At our August open house, our principal informed us that any books not vetted, which at this point was almost all of them, had to be covered or taped off to ensure that students did not have access to them. I was outraged. I wanted to inspire the same outrage from the visiting parents. I covered all my bookshelves with deep red paper. I then placed a sign on each explaining that “These BOOKS have not been VETTED by the STATE. They may contain DANGEROUS KNOWLEDGE.”

The results were disappointing. Most families simply ignored the obvious absurdity of bookshelves covered in red paper. A handful expressed disgust as well as support for my message. To my knowledge, none of them carried that outrage with them when they left the room. I doubt that my colleagues’ empty bookshelves elicited a better response.

So I chose a different strategy. I added books to my library. I chose to overwhelm the censors with malicious compliance. I increased my library from around 500 books to 700. If they wanted to vet my books, I was going to submit a monster list and challenge all rejections. But policy confounds this strategy, since unvetted books cannot be released to students.
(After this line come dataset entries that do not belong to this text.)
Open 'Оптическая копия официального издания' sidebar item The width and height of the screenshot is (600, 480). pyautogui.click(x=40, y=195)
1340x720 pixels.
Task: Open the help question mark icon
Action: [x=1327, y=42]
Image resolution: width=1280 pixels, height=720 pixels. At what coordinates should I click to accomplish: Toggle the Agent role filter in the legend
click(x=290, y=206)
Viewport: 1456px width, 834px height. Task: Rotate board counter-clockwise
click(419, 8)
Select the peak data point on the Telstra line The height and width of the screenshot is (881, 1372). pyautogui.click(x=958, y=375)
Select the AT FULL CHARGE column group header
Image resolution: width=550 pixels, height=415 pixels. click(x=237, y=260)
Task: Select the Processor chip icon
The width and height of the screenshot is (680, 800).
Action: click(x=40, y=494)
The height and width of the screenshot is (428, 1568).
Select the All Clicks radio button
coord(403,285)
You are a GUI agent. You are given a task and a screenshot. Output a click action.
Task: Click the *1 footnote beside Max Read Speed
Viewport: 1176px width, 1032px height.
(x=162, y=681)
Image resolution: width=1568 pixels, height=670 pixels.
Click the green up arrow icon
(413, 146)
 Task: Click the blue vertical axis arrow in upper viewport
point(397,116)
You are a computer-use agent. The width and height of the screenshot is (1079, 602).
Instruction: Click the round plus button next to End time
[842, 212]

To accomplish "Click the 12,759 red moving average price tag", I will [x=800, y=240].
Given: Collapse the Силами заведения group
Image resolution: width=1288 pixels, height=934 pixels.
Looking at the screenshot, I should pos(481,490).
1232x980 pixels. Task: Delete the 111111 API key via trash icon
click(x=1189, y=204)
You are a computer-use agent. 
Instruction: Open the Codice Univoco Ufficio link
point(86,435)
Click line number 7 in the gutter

After six months, only 34 of my 700 books have been vetted. This constitutes a de factoban without the inconvenience of having to actively reject a book. The censors are in no hurry.

We have reached a point where trying to find ways to skirt the letter of the law while undermining its match-wielding authoritarian intent is simply not enough. In my many years of teaching history, whenever my lesson revolves around the challenge of authoritarianism, there is always an underlying question: Why did so many people comply with authoritarian regimes? And what I always want my students to learn from my class is that the only morally legitimate response is disobedience. As always, the best way to teach is through example.

After that disappointing open house, I ripped the red paper down. I’m not pulling a single book from my shelves, I’m not telling a single child they can’t read a book, and I’m not submitting any more books to be vetted. I’ve complied as much as I plan to.

Editor’s Note: Since this article went to print, Michael Andoscia has informed Perspectives that he resigned from his position after his school removed his classroom library.


Michael Andoscia is a high school history teacher in Florida, a proud union rep, and an advocate for teachers and students.